Repository files navigation

leha: Legume consumption and hepatobiliary disease

This project investigates the association between substituting legumes for meats, fish, or poultry and the risk of developing NAFLD and gallbladder diseases.

Installing and setting up the project

If dependencies have been managed by using usethis::use_package("packagename") through the DESCRIPTION file, installing dependencies is as easy as opening the .Rproj file and running this command in the console:

pak::pak()

Steps to select and download the data

The data-raw/ folder contains the scripts to select, process, and prepare the data on the RAP to eventually be downloaded.

The steps to take to select the variables you want, create the CSV file on the RAP, convert it to Parquet format (for faster loading), and download to your project on RAP. The order is:

  1. Select the variables you want in data-raw/project-variables.csv.
  2. Follow the instructions in the data-raw/create-data.R script and run it to create the CSV file on the RAP server.
  3. Open the _targets.R and change the download_project_data target in tar_target() line from "parquet" to "csv". Then run targets::tar_make() to download the CSV file to data/. RESTART SESSION
  4. Open and run the data-raw/convert-to-parquet.R script to convert the CSV file to the Parquet format.
  5. Go back into _targets.R and change the "csv" to "parquet" (the opposite of what was done in item 3). Run targets::tar_make() in the Console to download the Parquet file and store in the data/ folder.

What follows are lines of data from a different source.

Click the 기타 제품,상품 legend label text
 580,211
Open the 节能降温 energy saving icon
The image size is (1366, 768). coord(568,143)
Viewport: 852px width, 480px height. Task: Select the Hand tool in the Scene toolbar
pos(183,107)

Processing and saving progress

It is very timely to rerun all code every time you have made changes in the data, so you can save and reload your work along the way by following the layout in "data-raw/processing.r" script. This is also helpful to do, when you have completed all data management tasks and want to save your changes to have a "ready to go" data frame to run your analysis on.

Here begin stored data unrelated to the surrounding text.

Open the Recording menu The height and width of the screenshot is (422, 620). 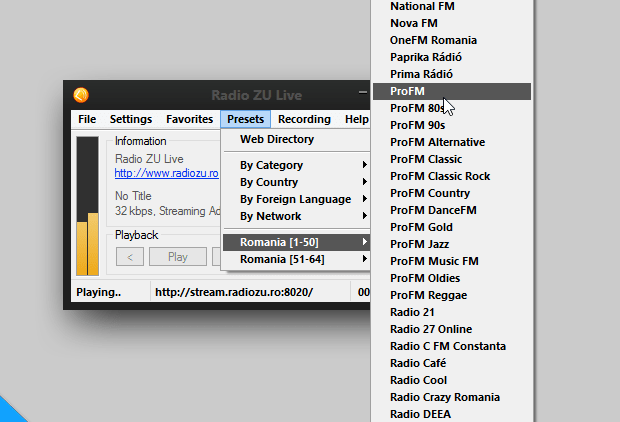[304, 119]
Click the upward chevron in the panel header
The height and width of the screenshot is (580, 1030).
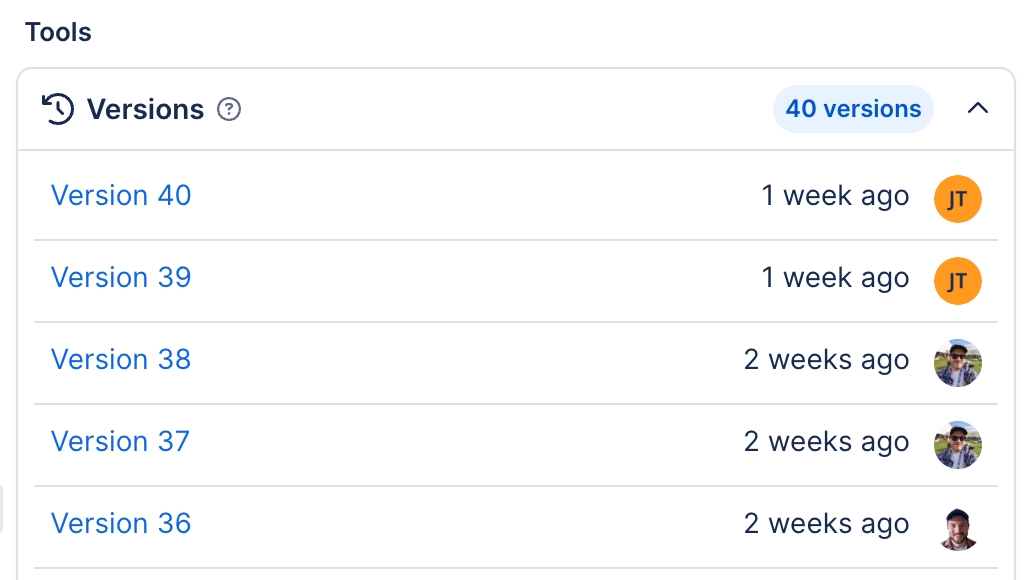click(978, 108)
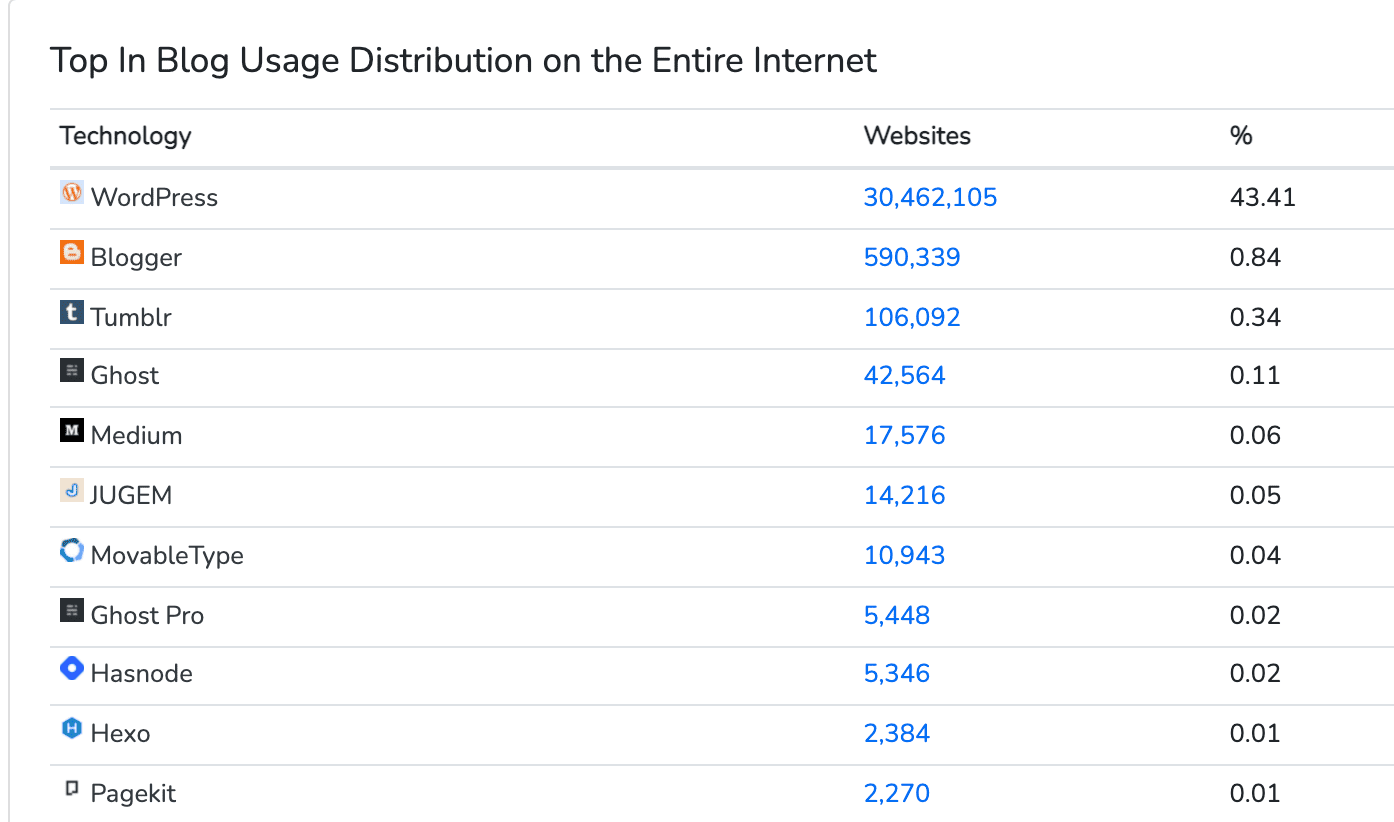
Task: Click the orange Blogger icon
Action: pyautogui.click(x=70, y=253)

After having completed the data management and running the processing.R script, you can start doing descriptive and comparative analyses of your data.

Brief description of folder and file contents

The following folders contain:

  • data/: Will contain the UK Biobank data (not saved to Git) as well as the intermediate results output files.

  • data-raw/: Contains the R script to download the data, as well as the CSV files that contain the project variables and the variable list as named in the RAP.

  • doc/: This file contains the R Markdown, Word, or other types of documents with written content, like the manuscript and protocol.

  • R/: Contains the R scripts and functions to create the figures, tables, and results for the project.